# Features of QMCPACK¶

## Production-level features¶

The following list contains the main production-level features of QMCPACK. If you do not see a specific feature that you are interested in, see the remainder of this manual and ask whether that specific feature is available or can be quickly brought to the full production level.

Variational Monte Carlo (VMC)

Diffusion Monte Carlo (DMC)

Reptation Monte Carlo

Single and multideterminant Slater Jastrow wavefunctions

Wavefunction updates using optimized multideterminant algorithm of Clark et al.

Backflow wavefunctions

One, two, and three-body Jastrow factors

Excited state calculations via flexible occupancy assignment of Slater determinants

All electron and nonlocal pseudopotential calculations

Casula T-moves for variational evaluation of nonlocal pseudopotentials (non-size-consistent and size-consistent variants)

Wavefunction optimization using the “linear method” of Umrigar and coworkers, with arbitrary mix of variance and energy in the objective function

Blocked, low memory adaptive shift optimizer of Zhao and Neuscamman

Gaussian, Slater, plane-wave, and real-space spline basis sets for orbitals

Interface and conversion utilities for plane-wave wavefunctions from Quantum Espresso (Plane-Wave Self-Consistent Field package [PWSCF])

Interface and conversion utilities for Gaussian-basis wavefunctions from GAMESS

Easy extension and interfacing to other electronic structure codes via standardized XML and HDF5 inputs

MPI parallelism

Fully threaded using OpenMP

GPU (NVIDIA CUDA) implementation (limited functionality)

HDF5 input/output for large data

Nexus: advanced workflow tool to automate all aspects of QMC calculation from initial DFT calculations through to final analysis

Analysis tools for minimal environments (Perl only) through to Python-based environments with graphs produced via matplotlib (included with Nexus)

## SoA optimizations and improved algorithms¶

The Structure-of-Arrays (SoA) optimizations
[MLC+17] are a set of improved data layouts
facilitating vectorization on modern CPUs with wide SIMD units. **For
many calculations and architectures, the SoA implementation more than
doubles the speed of the code.** This so-called SoA implementation
replaces the older, less efficient Array-of-Structures (AoS) code and
can be enabled or disabled at compile time. The memory footprint is also
reduced in the SoA implementation by better algorithms, enabling more
systems to be run.

The SoA build was made the default for QMCPACK v3.7.0. As described in Configuration Options, the SoA
implementation can be disabled by configuring with `-DENABLE_SOA=0`

.

The SoA code path currently does *not* support:

Backflow wavefunctions

Many observables

The code should abort with a message referring to AoS vs SoA features if
any unsupported feature is invoked. In this case the AoS build should be
used by configuring with `-DENABLE_SOA=0`

. In addition, please inform the developers via
GitHub or Google Groups so that porting these features can be
prioritized.

Core features are heavily tested in both SoA and AoS versions. If using untested and noncore features in the SoA code, please compare the AoS and SoA results carefully.

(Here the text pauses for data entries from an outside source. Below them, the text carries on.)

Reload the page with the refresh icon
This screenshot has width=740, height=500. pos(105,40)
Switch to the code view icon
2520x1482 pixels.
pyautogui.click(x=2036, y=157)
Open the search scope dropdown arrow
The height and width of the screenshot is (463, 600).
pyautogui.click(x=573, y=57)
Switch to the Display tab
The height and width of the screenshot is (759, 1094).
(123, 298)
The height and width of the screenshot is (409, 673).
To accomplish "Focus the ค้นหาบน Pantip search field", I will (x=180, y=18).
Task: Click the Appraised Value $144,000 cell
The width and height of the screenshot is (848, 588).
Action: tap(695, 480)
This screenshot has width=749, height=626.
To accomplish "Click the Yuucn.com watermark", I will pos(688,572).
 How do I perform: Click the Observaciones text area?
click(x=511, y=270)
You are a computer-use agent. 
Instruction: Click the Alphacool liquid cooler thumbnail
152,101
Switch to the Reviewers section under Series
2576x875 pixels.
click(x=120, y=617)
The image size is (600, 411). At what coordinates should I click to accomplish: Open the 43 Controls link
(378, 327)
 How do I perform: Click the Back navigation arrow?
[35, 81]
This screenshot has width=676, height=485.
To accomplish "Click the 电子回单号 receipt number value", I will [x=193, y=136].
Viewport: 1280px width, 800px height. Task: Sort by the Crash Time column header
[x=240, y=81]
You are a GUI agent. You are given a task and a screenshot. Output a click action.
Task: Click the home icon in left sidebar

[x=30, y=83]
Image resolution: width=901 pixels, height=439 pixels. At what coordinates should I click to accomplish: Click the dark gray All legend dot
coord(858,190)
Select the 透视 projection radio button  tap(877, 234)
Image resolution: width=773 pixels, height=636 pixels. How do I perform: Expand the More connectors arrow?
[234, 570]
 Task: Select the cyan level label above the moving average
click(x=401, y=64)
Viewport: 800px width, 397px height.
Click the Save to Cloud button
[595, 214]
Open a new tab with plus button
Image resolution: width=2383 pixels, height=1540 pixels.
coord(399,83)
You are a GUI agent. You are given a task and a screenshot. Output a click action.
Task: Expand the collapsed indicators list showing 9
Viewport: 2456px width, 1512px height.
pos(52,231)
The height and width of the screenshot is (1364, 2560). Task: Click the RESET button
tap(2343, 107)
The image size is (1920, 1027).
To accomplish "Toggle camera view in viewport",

## Supported GPU features¶

The GPU implementation supports multiple GPUs per node, with MPI tasks assigned in a round-robin order to the GPUs. Currently, for large runs, 1 MPI task should be used per GPU per node. For smaller calculations, use of multiple MPI tasks per GPU might yield improved performance. Supported GPU features:

VMC, wavefunction optimization, DMC.

Periodic and open boundary conditions. Mixed boundary conditions are not yet supported.

Wavefunctions:

Single Slater determinants with 3D B-spline orbitals. Twist-averaged boundary conditions and complex wavefunctions are fully supported. Gaussian type orbitals are not yet supported.

Hybrid mixed basis representation in which orbitals are represented as 1D splines times spherical harmonics in spherical regions (muffin tins) around atoms and 3D B-splines in the interstitial region.

One-body and two-body Jastrows represented as 1D B-splines. Three-body Jastrow functions are not yet supported.

Semilocal (nonlocal and local) pseudopotentials, Coulomb interaction (electron-electron, electron-ion), and model periodic Coulomb (MPC) interaction.

## Beta test features¶

This section describes developmental features in QMCPACK that might be ready for production but that require additional testing, features, or documentation to be ready for general use. We describe them here because they offer significant benefits and are well tested in specific cases.

### Auxiliary-Field Quantum Monte Carlo¶

The orbital-space Auxiliary-Field Quantum Monte Carlo (AFMQC) method is now available in QMCPACK. The main input for the code is the matrix elements of the Hamiltonian in a given single particle basis set, which must be produced from mean-field calculations such as Hartree-Fock or density functional theory. The code and many features are in development. Check the latest version of QMCPACK for an up-to-date description of available features. A partial list of the current capabilities of the code follows. For a detailed description of the available features, see Auxiliary-Field Quantum Monte Carlo.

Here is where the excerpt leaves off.